O que me incomoda não é o fato de ser carregado. É a velha mania de esperteza dos empresários, com a conivência da AGERGS, colocando um símbolo de acessibilidade que indica facilidade e não o risco de ser carregado. Puxa vida. Ato falho. Para que a AGERGS pudesse ler tal reclamação o texto deveria ser em braile.

EPISÓDIOS CULTURAIS
Dia desses, ao retornar do almoço, fui surpreendido por um senhor dos seus sessenta anos, me oferecendo uma moeda.
Saindo do restaurante onde almoço, em virtude da péssima condição de trafegabilidade pela calçada, utilizo o canto da rua, pelo asfalto. Ao cruzar na sinaleira, quase sempre observo os vidros dos veículos sendo erguidos de forma automática. Será que tenho cara de pedinte?
Em um banco no centro de Porto Alegre, a funcionária perguntou se conseguiria ou não escrever e assinar a atualização cadastral.
No transporte coletivo, diversas vezes me ofereço para segurar pacotes das pessoas. Muitos, ainda que a distância percorrida seja enorme e os pacotes notadamente pesados, respondem com o velho “não precisa”.

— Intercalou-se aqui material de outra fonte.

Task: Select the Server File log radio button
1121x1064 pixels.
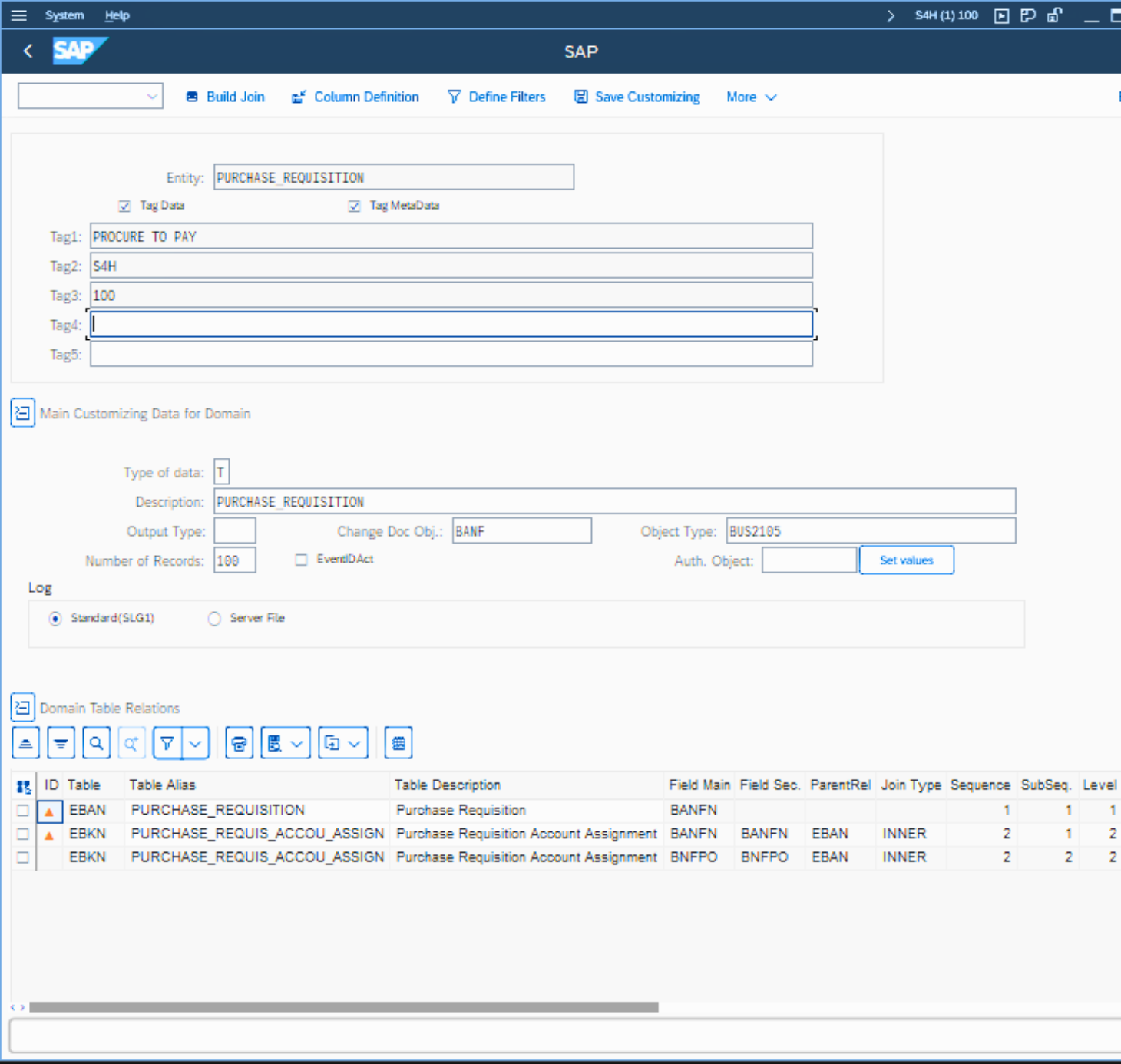Action: point(214,619)
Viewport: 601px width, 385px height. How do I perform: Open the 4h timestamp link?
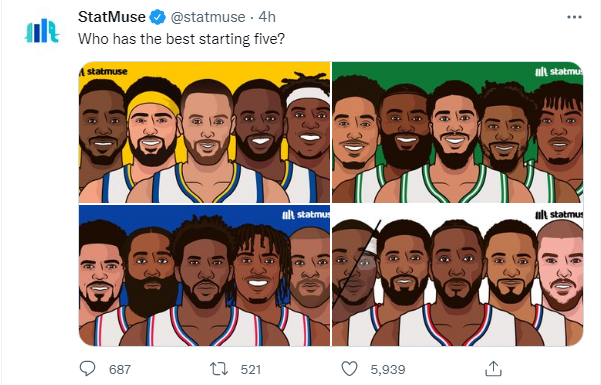coord(267,17)
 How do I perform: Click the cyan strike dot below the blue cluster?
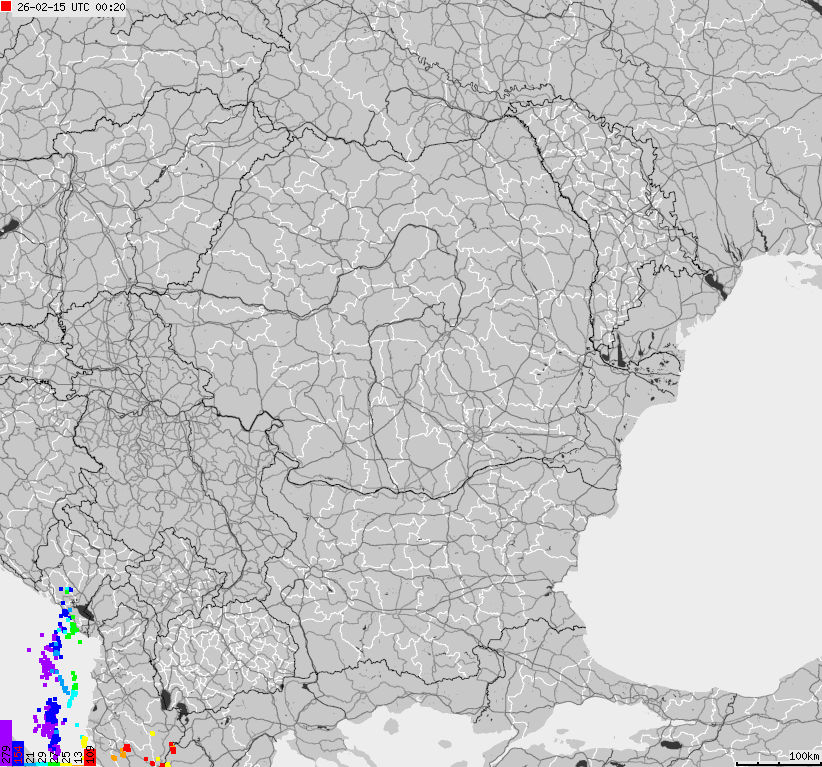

Não entro na paranóia do preconceito. Longe de mim. Acho até engraçado.Tais episódios, em minha opinião, representam uma questão cultural. Ainda somos vistos como seres diferentes. A novela da Globo, através da personagem Luciana, trouxe a palavra inclusão para a mídia. Mas ainda considero um modismo, sem nenhum significado social. Sem dúvida, a relação entre a sociedade e os deficientes vem sendo modificada, mas com passos muito lentos. Trata-se de elemento histórico. No Corão por exemplo, Mohammed sugere que os desprovidos de razão sejam tratados com amabilidade. Os romanos e espartanos eliminavam os fracos e defeituosos. A evolução das relações começa a partir dos avanços da medicina, sempre ela, disponibilizando a melhoria das condições de vida e aproximando-as dos padrões daqueles ditos “normais”. Já é problema cultural, o simples fato de considerar extraordinário deficientes que alcançaram seus objetivos, quer pessoais ou profissionais. Ainda existe gente como narrei nos episódios acima que desqualificam o deficiente apenas pela limitação. A real inclusão dos deficientes somente se dará quando a própria sociedade, através da cultura, transformar-se em uma sociedade realmente democrática. E a conquista deste espaço, depende do abandono do discurso e da adoção de ações efetivas.